The Political Factor
Sowell starts this chapter with the following quote from Freeman Dyson:
The worst political blunder in the history of civilization was probably the decision of the emperor of China in the year 1433 to stop exploring the oceans and to destroy the ships capable of exploration and the written records of their voyages. The decision was the result of powerful people pursuing partisan squabbles and neglecting the long-range interests of the empire. This is a disease to which governments of all kinds, including democracies, are fatally susceptible.
When expatriate minorities enter countries and do better than the indigent people, their leaders (politicians) often enact policies and laws (welfare, social justice, affirmative action, quotas, etc.) which often have unintended consequences that frequently do more harm to the persons it intends to help and further causes them to lag the leading groups (frequently the expatriates). Black Americans, a group often identified as beneficiaries of the welfare state, made considerable economic progress in the twentieth century but much, if not all was prior to the massive expansion of the American welfare state, beginning with the “war on poverty” programs beginning in the 1960s.
Politicians often indoctrinate their constituents (often the indigent people) that their problem is caused by others (usually the expatriates). In the most varied conditions in countries around the world – whether in Third World countries or in economically more advanced countries, and whether in countries where the majority or the minority has the higher skills – those seeking either the leadership or the votes of lagging groups tend to offer them four things:
- Assurance that their lags are not their fault.
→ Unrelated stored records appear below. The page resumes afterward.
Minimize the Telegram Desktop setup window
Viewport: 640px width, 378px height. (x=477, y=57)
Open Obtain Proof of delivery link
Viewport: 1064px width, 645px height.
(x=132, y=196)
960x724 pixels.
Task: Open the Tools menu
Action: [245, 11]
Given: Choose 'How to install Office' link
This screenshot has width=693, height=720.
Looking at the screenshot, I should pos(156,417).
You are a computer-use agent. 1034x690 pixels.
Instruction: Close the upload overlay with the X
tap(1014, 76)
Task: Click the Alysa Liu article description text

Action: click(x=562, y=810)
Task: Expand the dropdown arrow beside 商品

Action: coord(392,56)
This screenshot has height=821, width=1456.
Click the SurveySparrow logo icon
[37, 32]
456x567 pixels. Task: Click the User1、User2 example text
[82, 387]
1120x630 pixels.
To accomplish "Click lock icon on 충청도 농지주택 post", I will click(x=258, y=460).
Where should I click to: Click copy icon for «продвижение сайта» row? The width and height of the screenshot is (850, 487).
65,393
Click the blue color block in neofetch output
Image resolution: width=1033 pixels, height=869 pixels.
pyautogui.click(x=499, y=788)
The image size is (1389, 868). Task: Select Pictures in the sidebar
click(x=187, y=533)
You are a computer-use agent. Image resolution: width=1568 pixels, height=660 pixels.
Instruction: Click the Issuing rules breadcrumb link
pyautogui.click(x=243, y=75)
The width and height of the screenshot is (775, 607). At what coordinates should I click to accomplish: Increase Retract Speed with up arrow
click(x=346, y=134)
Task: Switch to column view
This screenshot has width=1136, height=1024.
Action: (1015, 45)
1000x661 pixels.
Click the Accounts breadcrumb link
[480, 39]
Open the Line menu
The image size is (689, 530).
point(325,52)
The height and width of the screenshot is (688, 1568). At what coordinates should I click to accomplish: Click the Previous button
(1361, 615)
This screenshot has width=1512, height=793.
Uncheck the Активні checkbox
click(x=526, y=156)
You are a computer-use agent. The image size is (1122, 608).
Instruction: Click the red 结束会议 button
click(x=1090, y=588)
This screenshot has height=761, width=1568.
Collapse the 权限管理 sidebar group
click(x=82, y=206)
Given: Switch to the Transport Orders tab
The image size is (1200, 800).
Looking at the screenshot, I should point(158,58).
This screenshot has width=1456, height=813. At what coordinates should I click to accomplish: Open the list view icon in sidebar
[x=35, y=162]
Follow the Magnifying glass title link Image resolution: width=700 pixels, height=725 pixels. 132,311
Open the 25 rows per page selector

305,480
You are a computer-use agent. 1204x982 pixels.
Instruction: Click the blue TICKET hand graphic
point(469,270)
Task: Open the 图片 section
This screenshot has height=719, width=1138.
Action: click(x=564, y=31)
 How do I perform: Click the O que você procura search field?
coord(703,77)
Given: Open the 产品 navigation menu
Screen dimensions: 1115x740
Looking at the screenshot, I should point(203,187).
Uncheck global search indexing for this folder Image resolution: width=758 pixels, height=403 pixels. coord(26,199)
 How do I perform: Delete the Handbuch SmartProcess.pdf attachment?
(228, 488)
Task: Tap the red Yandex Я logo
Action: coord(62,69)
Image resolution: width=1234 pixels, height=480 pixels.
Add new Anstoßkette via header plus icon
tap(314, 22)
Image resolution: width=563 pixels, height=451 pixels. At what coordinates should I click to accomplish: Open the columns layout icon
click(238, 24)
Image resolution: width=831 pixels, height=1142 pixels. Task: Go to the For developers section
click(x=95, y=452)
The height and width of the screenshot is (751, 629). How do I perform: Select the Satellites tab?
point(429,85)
- Assurance that their lags are the fault of some advanced group that they already envy and resent.
- Assurance that the lagging group and their culture are just as good as anybody else’s, if not better.
- Assurance that what the lagging group needs and deserves is a demographically defined “fair share” of the economic and other benefits of society, sometimes supplement with some kind of reparations for past injustices or some special reward for being indigenous “sons of the soil”.
He also goes into detail about such things as the one percent, social justice, welfare state, and others. He even addresses the myth of the “legacy of slavery” by using Theodore Dalrymple’s book, “Life at the Bottom” about lower-class whites in England as well as other international references. He also points out that only England and the United States took steps to end slavery while other countries and groups continue to practice slavery even today.
Sowell ends with a chapter, Implications and Prospects about the future and possible solutions or at least in a clear understanding of why the differences occur worldwide. He notes that the promotion of economic equality and the alleviation of poverty are distinct and often conflicting.
I have to attempted to mention what are some of the important points of this book in this summary but I am certain that I missed many. I hope I have at least wetted your curiosity and you will read the book yourself.